SIR JOSHUA REYNOLDS’S DINNERS.

Sir Joshua appears to have been but an irregular manager in his conviviality. “Often was the dinner board prepared for seven or eight, required to accommodate itself to fifteen or sixteen; for often, on the very eve of dinner, would Sir Joshua tempt afternoon visitors with intimation that Johnson, or Garrick, or Goldsmith was to dine there. Nor was the want of seats the only difficulty. A want of knives and forks, of plates and glasses, as often succeeded. In something of the same style, too, was the attendance; the kitchen had to keep pace with the visitors; and it was easy to know the guests best acquainted with the house by their never failing to call instantly for beer, bread, or wine, that they might get them before the first course was over, and the worst confusion began.
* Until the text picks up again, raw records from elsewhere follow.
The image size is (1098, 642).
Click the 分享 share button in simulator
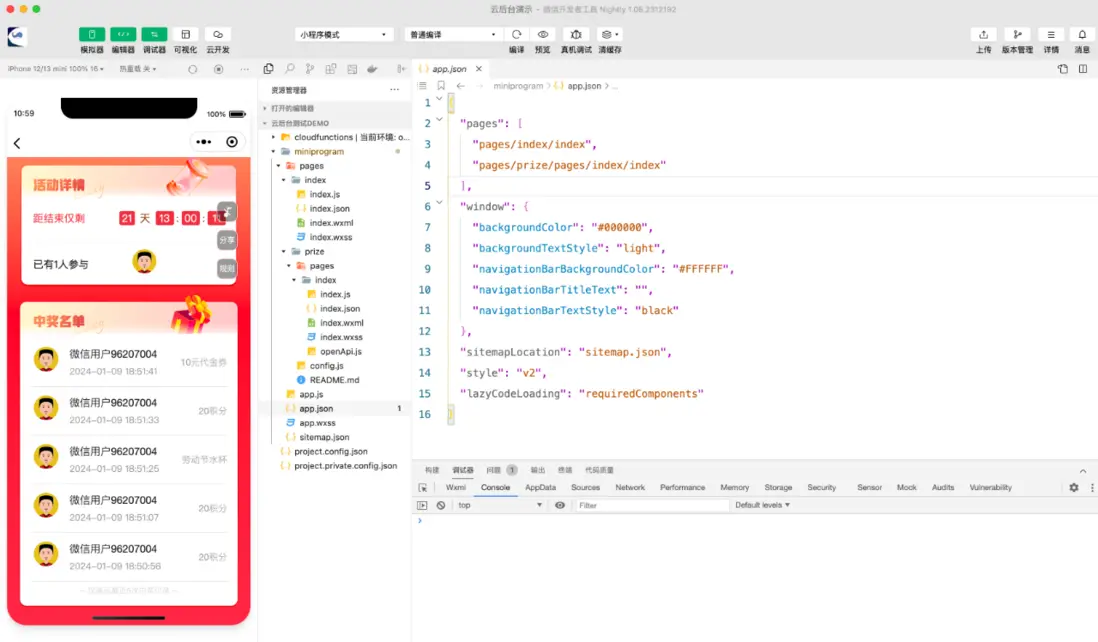(x=227, y=240)
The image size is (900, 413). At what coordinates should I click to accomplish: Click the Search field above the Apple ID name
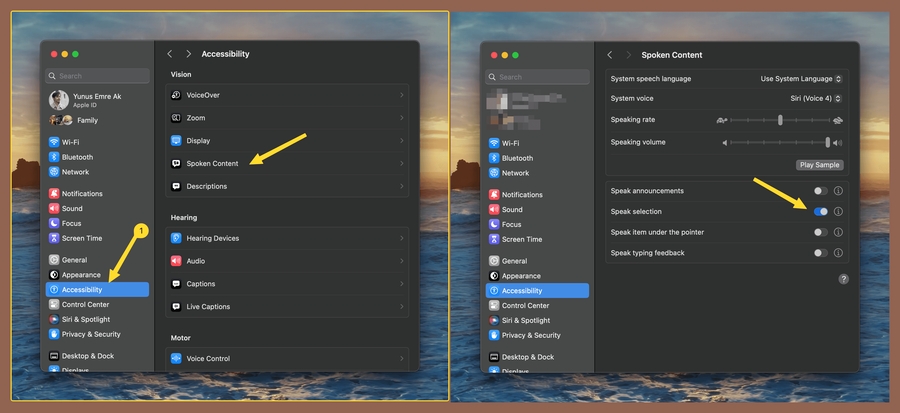pos(97,76)
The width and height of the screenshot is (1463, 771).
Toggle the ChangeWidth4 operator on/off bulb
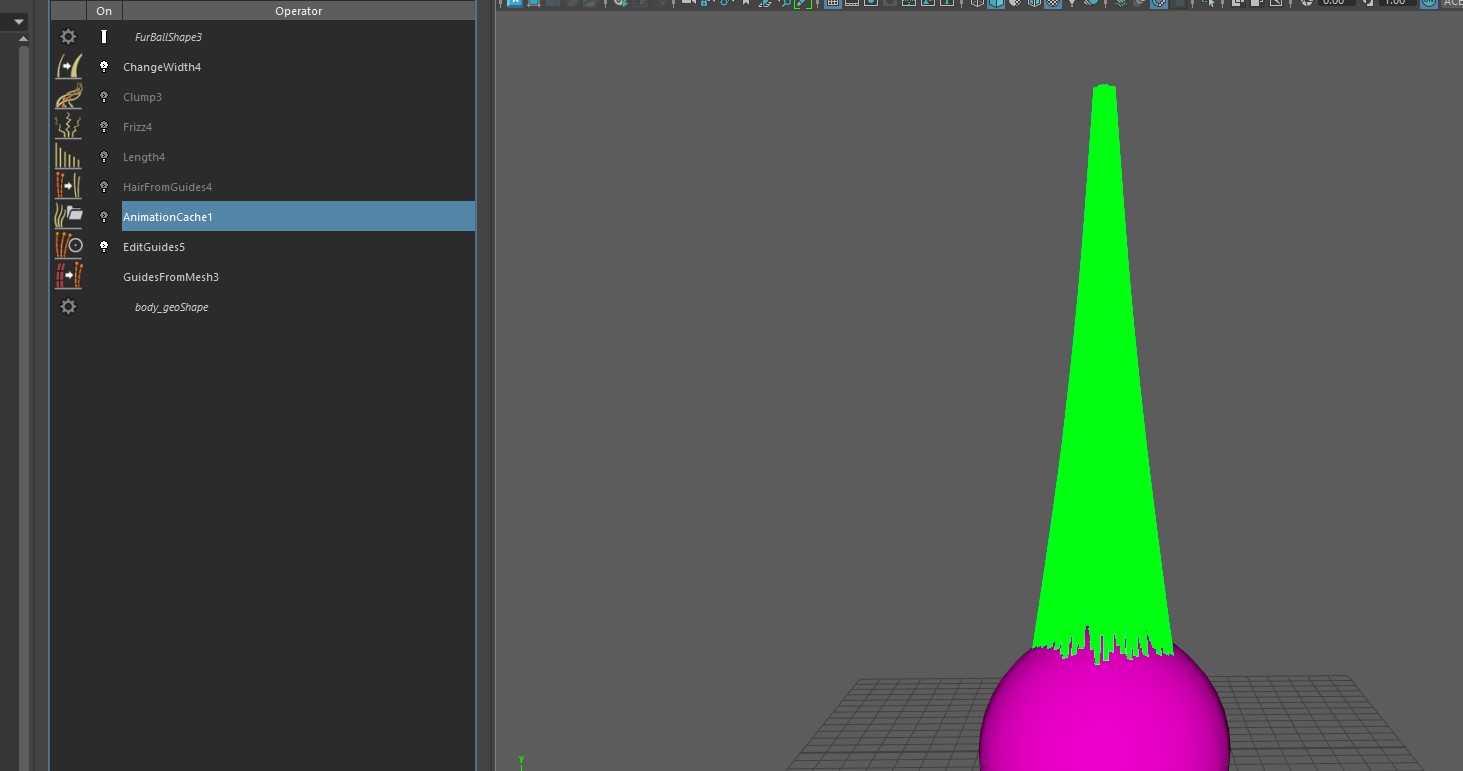point(104,67)
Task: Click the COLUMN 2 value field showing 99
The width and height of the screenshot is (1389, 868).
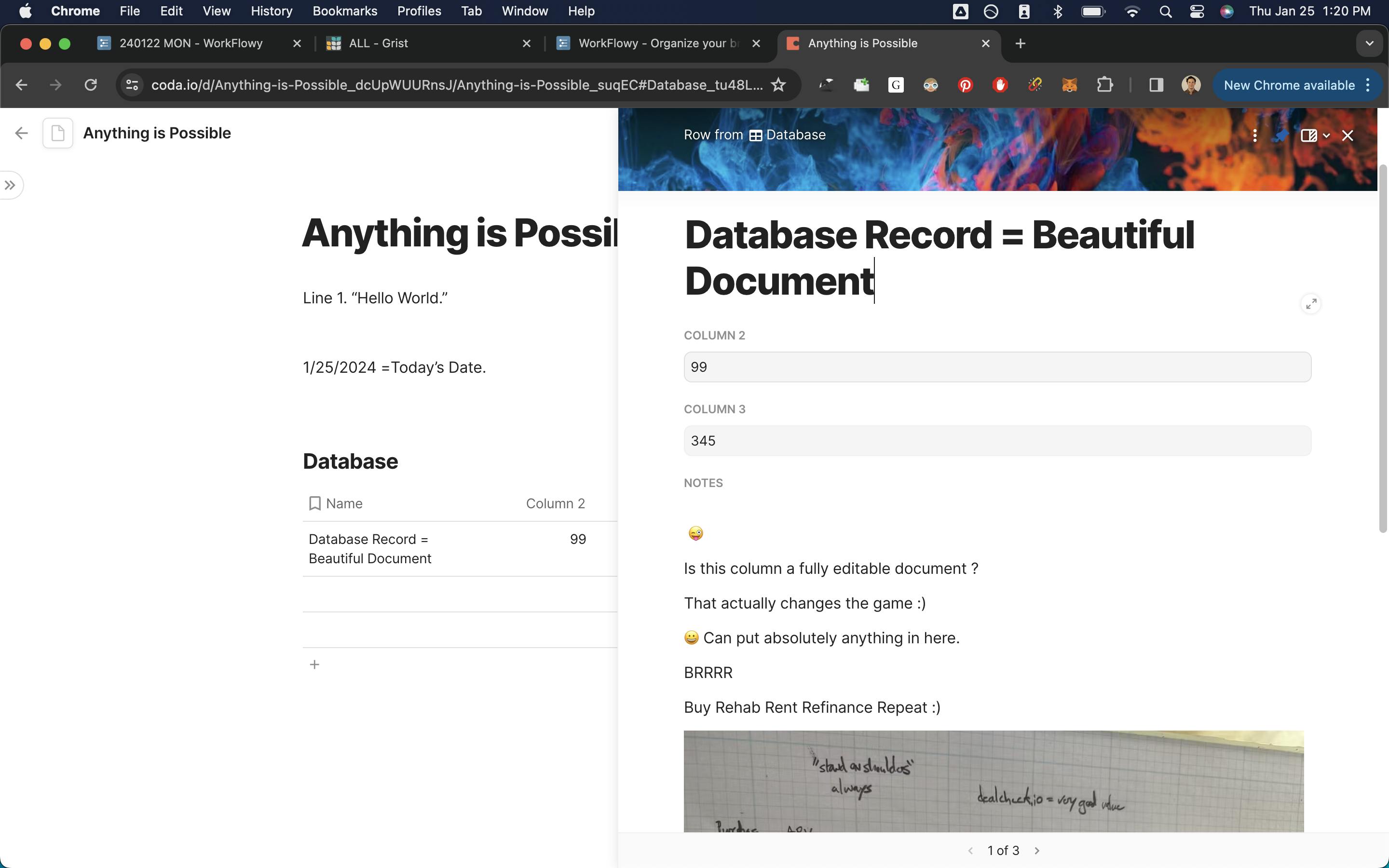Action: (997, 367)
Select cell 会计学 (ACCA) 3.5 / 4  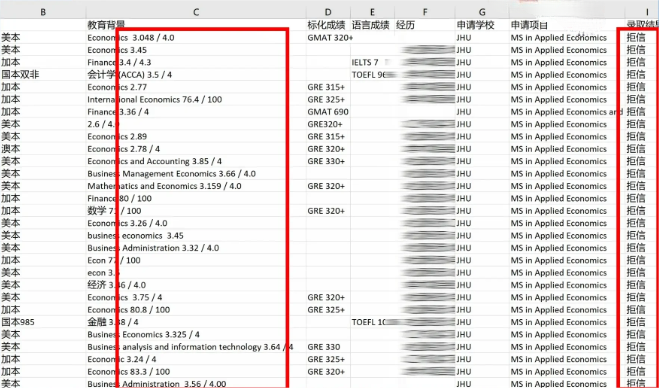(196, 75)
Once was Sir Joshua prevailed upon to furnish his table with dinner-glasses and decanters; and some saving of time they proved; yet, as they were demolished in the course of service, he could never be persuaded to replace them. “But these trifling embarrassments,” says Mr. Courtenay, describing them to Sir James Macintosh, “only served to enhance the hilarity and the singular pleasure of the entertainment.” It was not the wine, dishes, and cookery, not the fish and venison, that were talked of or recommended: those social hours, that irregular convivial talk, had matter of higher relish, and far more eagerly enjoyed. And amid all the animated bustle of his guests, the host sat perfectly composed; always attentive to what was said, never minding what was ate or drank, and leaving every one at perfect liberty to scramble for himself.”—Forster’s Life of Goldsmith.